| Questions on the material |
1) In the breastfeeding text, update the passage starting at "It is true that" and ending at "are still going.", replacing "young moms" with "teen moms".
2) Write what comes next in the post on breastfeeding barriers for young moms, picking up after its final sentence.

::: Text under study

This is the 31st post in a series on Booby Traps™, made possible by the generous support of Motherlove Herbal Company.
For the last few weeks I’ve been writing about Booby Traps™ related to culture and race. One of you left a comment asking that I write about similar barriers teen and young moms face, particularly with respect to low expectations among health care providers who work with pregnant and new moms.
It is true that young moms breastfeed at lower rates than older moms. CDC data from 2007 births show that 60% of moms younger than 20 initiate breastfeeding, compared to 79% of moms over 30. And duration rates differ even more by age: by 6 months 22% of mothers over 20 are still breastfeeding, but 51% of mothers over 30 are still going.
But is there any evidence that providers’ attitudes toward young moms might undermine their breastfeeding success? One study of 150 nurses at three hospitals and health clinics did find that “some of the nurses… indicated that they were skeptical about young mothers’ potential for success with breastfeeding because of immaturity and lack of commitment.” More research is needed on this topic, but this study confirms what I’ve heard anecdotaly from many moms.
I’m very pleased to share a guest post on this topic from Amy, a young mom from Massachusetts, which illustrates the power of good support. Since having her baby, Amy has become a WIC breastfeeding peer counselor, and is studying biology as a community college transfer student. She hopes to work in healthcare when she graduates. Enjoy!

::::::
::: Extracted data

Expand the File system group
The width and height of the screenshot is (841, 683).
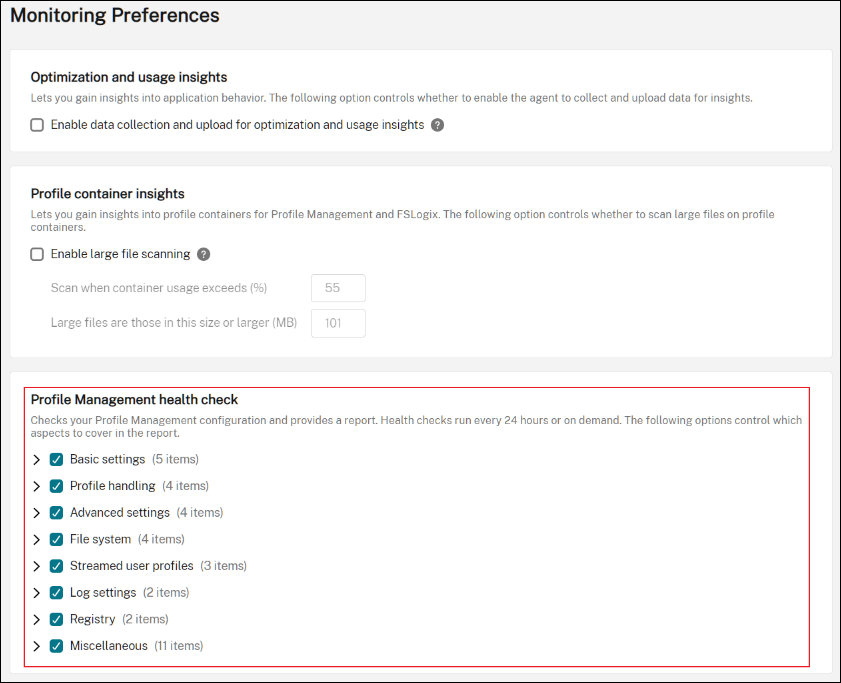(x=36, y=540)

::::::
::: Extracted data

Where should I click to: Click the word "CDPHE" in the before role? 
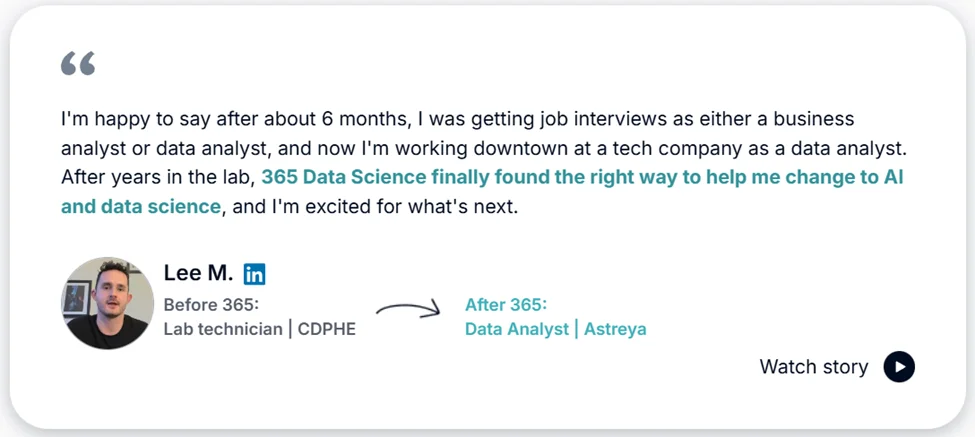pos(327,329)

::::::
::: Extracted data

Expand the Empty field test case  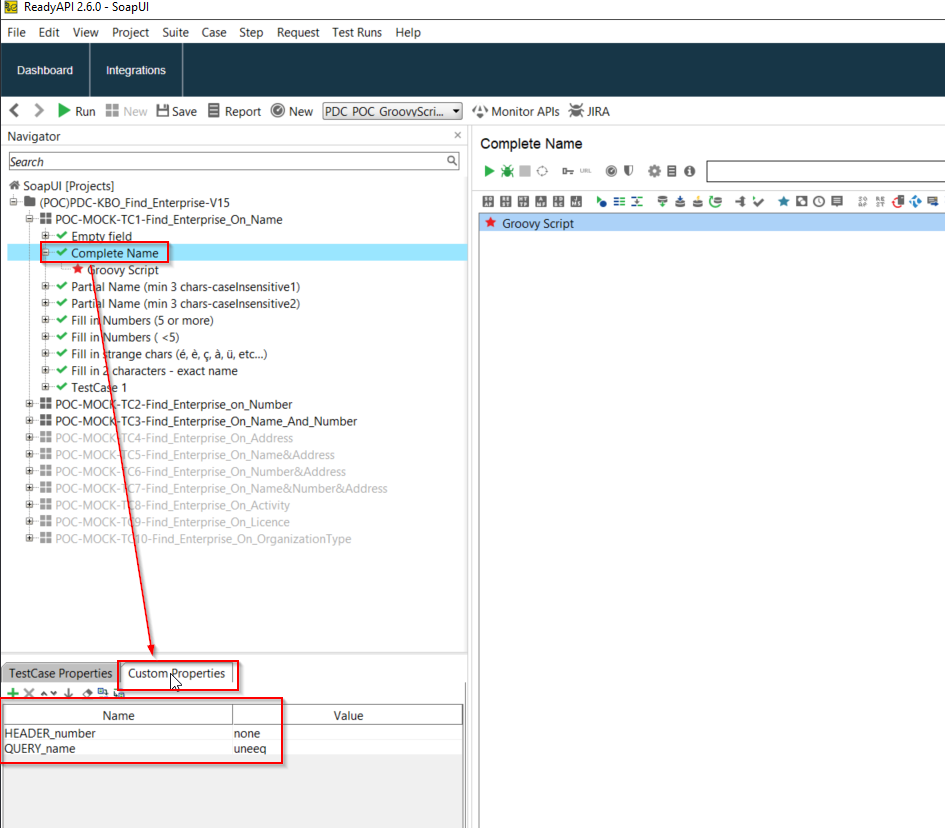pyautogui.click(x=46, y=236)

::::::

| Answers in order |
1)
It is true that teen moms breastfeed at lower rates than older moms. CDC data from 2007 births show that 60% of moms younger than 20 initiate breastfeeding, compared to 79% of moms over 30. And duration rates differ even more by age: by 6 months 22% of mothers over 20 are still breastfeeding, but 51% of mothers over 30 are still going.

2)
I was 19 years old when I found out I was pregnant. I began going to my prenatal appointments as soon as I found out. At my first appointment they had asked me how I had planned to feed the baby. I knew that the right answer was breastfeeding…however not much thought went into my answer.
I started thinking more about the topic. As my due date got closer, I got a packet of information from my OB/GYN listing all the prenatal classes they offered. Interested in getting more information, I signed up for the Breastfeeding Basics class.
I stepped into the Breastfeeding Basics class feeling completely out of place. There were a few other women in the class, all with their husbands. They already looked like mothers, I never felt younger. The class went well, I got great information and I really enjoyed the instructor.
There was one thing the instructor said that really connected with me. At the end of class she said “It is always the people you don’t expect to stick with breastfeeding that do.” I knew I was the one she was referring too. I knew when I left that class I was the one who was going to stick with it. The information was obviously wonderful but it was the support I felt from my instructor knowing that I could succeed that made the largest impact.
When my daughter was born it was in a hectic time in my life. I was breastfeeding all day and all night. My boyfriend and I were in the middle of ending our relationship so I was mostly alone feeding my new little girl.
I went for her two month check up at her pediatrician’s, and found out that she was gaining weight beautifully. Her pediatrician asked me “How old are you again?” and I told her I’d just turned 20. She replied “I always knew your age doesn’t matter when it comes to being a mother. You are doing an amazing job.” I wanted to cry. The recognition kept me motivated.
I am still breastfeeding and my daughter is now two years old! I give great credit to the women who supported me. You never know how the littlest comment, good or bad, will stay with people. People who see young moms should be sensitive. No matter what the age they can successfully breastfeed as long as there is no one who makes them believe otherwise.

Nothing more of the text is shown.